Anak laki-laki yang telah mencapai usia lebih dari 4 tahun, wajib tinggal di
Yamewa. Di yamewa para laki-laki berkumpul mengelilingi tungku api. Dan dirumah inilah anak-anak laki-laki belajar,
mengikuti dan melanjutkan budaya orang Mee.
Menurut Keontjaraningrat,
kebudayaan adalah keseluruhan manusia dari kelakuan dan hasil karya yang
harus didapatkan dengan cara belajar dan yang
semuanya tersusun dalam kehidupan masyarakat. Anak laki-laki Mee belajar kebudayaan suku Mee di dalam yamewa dengan cara
belajar, hidup dan tinggal bersama dengan para orang dewasa di dalam yamewa
atau diluar yamewa.
Di dalam ruang yamewa ini terjadi pertukaran informasi, tercipta budaya,
dan hasil karya manusia Mee. Ruang yamewa saat berarti dalam kehidupan suku Mee
dalam rangka pelestarian nilai-nilai budaya hidup yang terkandung dalam
bangunan ini. Dalam yamewa terbentuk sebuah bangsa secara budaya, yang tidak
ciri dan bentuk tidak sama dengan budaya orang lain. Seperti yang diungkapkan
oleh Hatta,
bahwa kebudayaan adalah ciptaan hidup dari
suatu bangsa.
Ketiga, Tempat istirahat [yame ka uno umida]. Setelah sepanjang
harinya melakukan aktivitas masing-masing, para laki-laki berkumpul pada malam
hari di kediaman mereka [yamewa]. Aktivitas yang dilakukan oleh para laki-laki
sangat berfariasi. Misalnya, ada yang pergi ke hutan untuk mencari kayu dengan
berbagai kebutuhan. Sebelum tidur atau sekitar jam 06-09 para laki-laki
[terutama anak-anak] datang ke yagamo owa [rumah tinggal perempuan] untuk mendapat
makanan yang dipersiapkan oleh ibu rumah tangga bagi mereka. Makanan yang
dibagikan oleh ibu rumah tangga diantaranya seperti ubi, [dugi/ nota] keladi
[nomo] ikan atau udang. Dan kadang-kadang makan bersama dirumah yagamo owa,
tapi makanan yang makan bersama ini kadang atas kesepakatan bersama. Misalnya,
degnan cara aki you-you [artinya bagi dalam keadaan menta untuk msak
masing-msing orang sesuai dengan selera].
Para laki-laki mulai
berdatangan ke yamewa sekitar jam 7-10 malam. Mereka sebelum datang ke yamewa
pergi [duduk bersama anak istri di yagamo owa] untuk mendapatkan makanan
baginya yang disediakan oleh ibu-ibu. Setiap laki-laki yang telah berumur lebih
dari 4 tahun harus tinggal di yamewa. Mengapa? Karena, dengan beranggapan bahwa
tinggal [tidur] bersama perempuan [yagamo], maka laki-laki tidak akan berpikir
baik, logis, dan benar, misalnya para laki-laki dilarang untuk mendekati
perempuan pada saat perempuan mengalami halangan [menstruasi].
Para laki-laki
yang telah berkumpul di yamewa, sebelum tidur [istirahat] mereka melakukan
dialog [diskusi]. Hal-hal yang mereka diskusi [bahas] diantaranya seperti
masalah-masalah actual yang terjadi di sekitar kampung atau di luar kampung.

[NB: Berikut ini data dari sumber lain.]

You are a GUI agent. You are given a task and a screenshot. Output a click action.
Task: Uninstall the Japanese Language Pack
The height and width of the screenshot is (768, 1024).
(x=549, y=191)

Selain itu, mereka juga menceritakan berbagai hal terutama kepada anak-anak
alaki-laki. Hal-hal yang lebih sering disampaikan adalah mengenai hubungan
keluarga [system kekerabatan sosial], batas-batas tanah leluhur, mengingatkan
masalah pada masa lalu [perang antar kampung atau marga]. Pembahasan [diskusi]
ini awalnya diceritakan oleh salah satu orang yang menyaksikan atau mendengar
persoalan aktul yang terjadi sepanjang hari, atau sebelumnya. Jika persoalannya
menarik, maka mereka membahas masalah itu sampai larut malam, kadang sampai
pagi [tidak tidur].
Secara umum bahan
diskusi yang menjadi menarik untuk diskusi di yamewa terutama kepada anak
laki-laki sebagai proses inisiasi adalah yape mana [perang antar marga atau
kampung], mas kawin [mege yamakita mana/ waka mana], menjarkan hal-hal
baik, atau nilai-nilai luhur kepada anak laki-laki [umitou mana], dan
bagaimana strategi menempu peperangan misalnya dengan kopa [tongkat]

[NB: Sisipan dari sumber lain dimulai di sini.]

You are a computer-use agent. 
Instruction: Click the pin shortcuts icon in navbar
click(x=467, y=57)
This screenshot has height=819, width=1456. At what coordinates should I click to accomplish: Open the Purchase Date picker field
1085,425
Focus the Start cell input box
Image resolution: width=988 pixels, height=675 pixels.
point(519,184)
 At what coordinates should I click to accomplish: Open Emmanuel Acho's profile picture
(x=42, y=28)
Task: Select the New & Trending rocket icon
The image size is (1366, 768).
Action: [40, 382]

atau dengan memwabwa uka mapega [busur dan anak panah].
Keempat, Tempat menyimpan kelengkapan laki-laki. Yamewa
bagi suku Mee tidak sekedar untuk beristirahat atau sebagai simbol
kejajahan seorang laki-laki. Tetapi dalam yamewa menyimpan berbagai macam dan
bentuk kelengkapan laki-laki. Kelengkapan [alat-alat] yang disimpan ini ada
yang barang-barang berharga dan legendaris. Tempat menyimpan [peletakan] dari
masing-masing barang ini dipisahkan sesuai dengan jenisnya. Misalnya, ada yang
di letakan di dinding, di sudut rumah [dagi pakopa] dan dan juga di
kidouda [ruang atas].
Alat-alat
[kelengkapan laki-laki] yang menghiasi dinding rumah maupun yang diletakan
dilantai di rumah yamewa diantaranya, adalah uka, mapega, koteka, waiya, ipou
uwawe, ekina ego, woda ego, weta kona, yika, maumi. Setiap alat perlengkapan
ini mempunyai fungsi yang berbeda. Untuk mendapatkan alat-alat [bahan] ini
rata-rata membutuhkan waktu yang panjang. Hal ini disebabkan oleh tingkat
kerumitan pekerjaan maupun kesulitan bahan.
Selain alat atau
kelengkapan laki-laki yang disebutkan diatas, suku Mee juga mengenal teknologi
tradisional. Misalnya, kapak batu [maumi], mempu menciptakan [menghasilkan] api
dengan perlatan sederhana [beko-mamo]. Untuk mengola tanah pertanian mereka,
diperlukan tongkat yang terbuat dari kayu yang keras misalnya amopiya, kenago,
beberapa jenis pohon lain yang dianggap kuat dan bertahan lama. Jenis alat pengola
lahan pertahanian ini disebut yado. Ada 3 jenis yado, yakni woya yado [tongkat
berukuran panjang], pini yado [tongkat berukuran pendek], maa yado [tongkat
kayu buah].
Alat-alat
[perlengkapan] laki-laki ini disimpang di rumah yamewa. Tetapi, kadang-kadang
ada yang menyimpan di rumah pondok [owa yokapa] yang dibangun di kebun hutan.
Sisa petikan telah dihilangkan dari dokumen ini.